Making the science plans for the rover, says graduate student Kirsten Siebach, is "as close as I get to driving the rover. I can help program it to take pictures, analyze samples, and shoot the ChemCam laser."
"It's always fun when something that I helped command the rover to do, like take a picture, ends up making the news," she adds. "I helped command it to take one such picture of the Hottah outcrop that showed evidence of an ancient streambed."
In addition to staffing operations for the mission, Caltech's students are also key contributors to the scientific analysis of the data and help make decisions about where Curiosity goes.
Before Curiosity landed, for instance, Stack and Lauren Edgar, helped compile a geologic map of the Gale Crater landing ellipse, using orbital images to identify the geologic diversity and relationships among rocks. Their work has continued to serve as a "road map" for the rover's research. Meanwhile, Siebach has been exploring the history of water on Mars, looking at the geomorphology of channel structures and fractures on the planet.
"We really have grown up in the golden age of Mars exploration," Edgar says, noting that while at Caltech, she's had the opportunity to contribute to three Mars rover missions—Spirit, Opportunity, and now Curiosity. "They just keep getting better and better."

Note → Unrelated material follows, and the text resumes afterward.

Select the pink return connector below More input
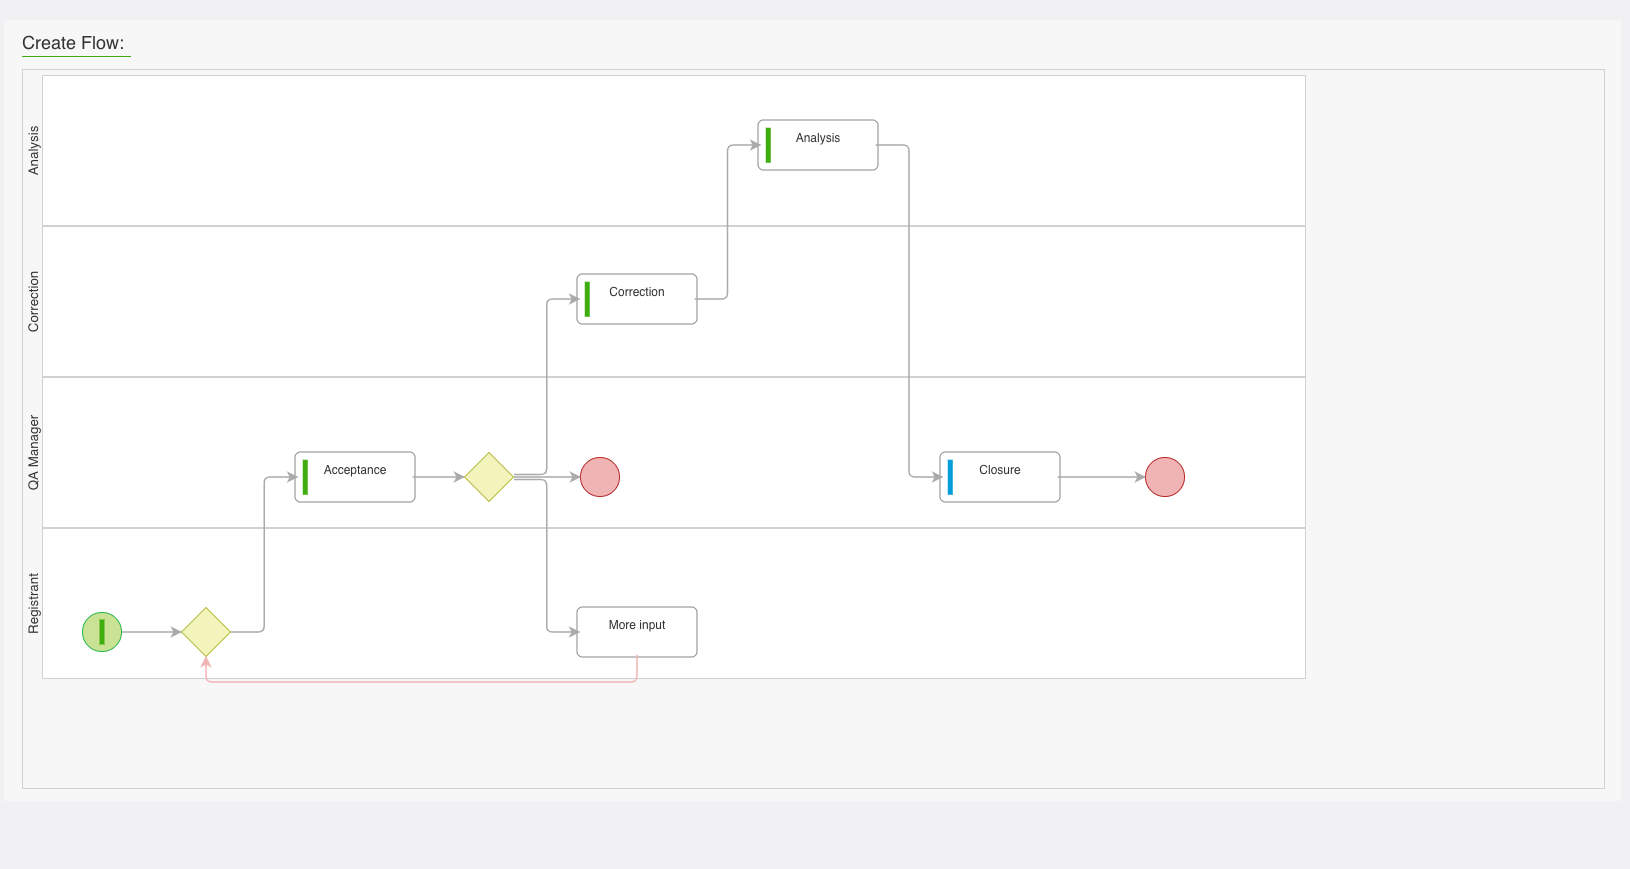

In addition to the graduate students, several undergraduate students have taken part in the mission, participating through Caltech's Summer Undergraduate Research Fellowships (SURF) program. This past summer, a student working with Bethany Ehlmann, an assistant professor of planetary science at Caltech and an MSL science team member, helped to characterize and classify hundreds of Earth rock samples for potential comparison with Mars specimens that will be analyzed by the ChemCam instrument. Meanwhile, over the past two summers, Solomon Chang, a Caltech sophomore studying computer science, worked with JPL engineers to model Curiosity's mobility to ensure that it would actually move on Mars as it had been programmed to do.
Those summer projects have ended, but for the Caltech grad students on the MSL team, the work continues. Indeed, says Grotzinger, because many of the mission's scientists will be leaving Pasadena to return to their home institutions during the coming months, the grad students will be called upon to fill additional roles in the rover's daily operation and science.

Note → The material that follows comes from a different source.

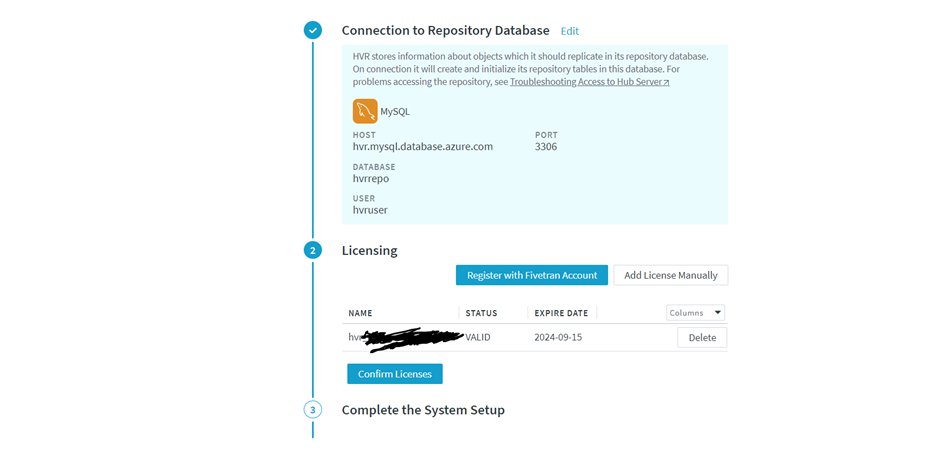
Task: Choose Add License Manually
Action: pyautogui.click(x=670, y=275)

"One of the great things about working on a mission as a student is that science is a fairly merit-driven process," says Ehlmann, who participated in Mars exploration missions as both an undergraduate and graduate student. "So if you have a good idea and you are there, you can contribute to deciding what measurements to make, can develop hypothesis about what's going on. It's a very inspiring and empowering experience."